The woman told Marlar she was confused because her sister-in-law also said she was abused by Pirrung and that woman was among the 20 claimants to receive a $15,000 compromise settlement from the diocese. The woman cried during Thursday's hearing as she recounted how her husband remembered the abuse and she wondered why the diocese had not made a settlement offer.
Marlar reminded the woman that the case happened so long ago that it is no longer within the statute of limitations. In another contested case, a woman testified Catholics have invaded her life, harassing her and knocking on her windows. The court-appointed tort creditors committee objected to that claim because the woman could not be more specific about the harassment.
The claimant in the third contested case asked that the media not be present during testimony. Marlar took all three claims under advisement.
Marlar approved settlements for 30 people on June 14, representing initial disbursements of nearly $10 million. The diocese has committed to a settlement pool of at least $15.7 million, with future payments to people with valid claims of abuse possible, depending on real estate sales, parish contributions and future insurance settlements. Claimants each will receive initial disbursements of up to $600,000 per person.

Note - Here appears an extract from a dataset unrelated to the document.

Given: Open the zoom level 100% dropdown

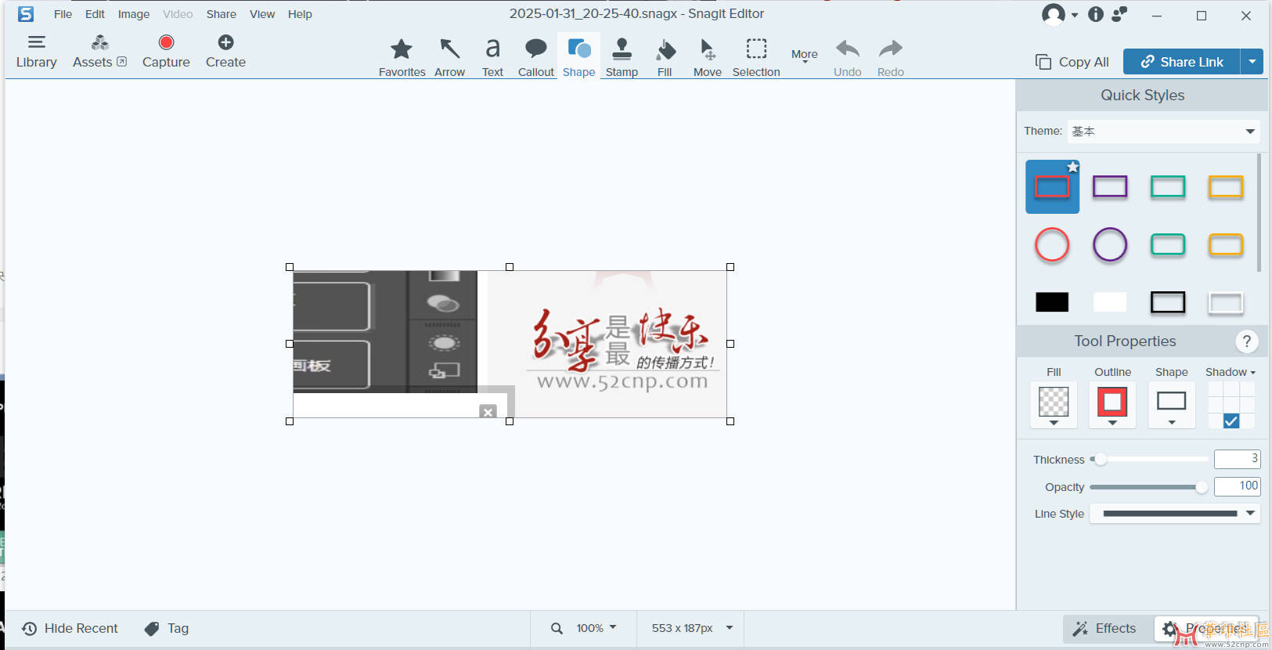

Creditors, including people with valid claims, must vote by 4 p.m. today on whether to approve the plan. Results of the voting will be announced July 8. Creditors representing two-thirds of the money owed must approve the plan before it can take effect.
"I expect a lot of people will want to vote for the plan, but I think we'll know tomorrow for sure," tort creditors committee attorney C. Taylor Ashworth said after Thursday's hearing.
Attorney Lynne M. Cadigan represents 31 claimants who she said will vote for the plan, although she said there are still a few wrinkles to work out.
Diocese attorney Susan Boswell said the amount the parishes will pay toward settlements should be known soon, and that efforts to settle with insurance companies are going well. Already, The Hartford Insurance Co., an insurer for the diocese for some of the years when sexual abuse occurred, has settled for $7 million.
The local diocese on Sept. 20 became the second Catholic diocese in the nation to seek federal Chapter 11 reorganization due to litigation costs associated with sexual- abuse cases. The Archdiocese of Portland, Ore., was the first, last July 7. The Diocese of Spokane, in Washington state, also has sought Chapter 11 protection.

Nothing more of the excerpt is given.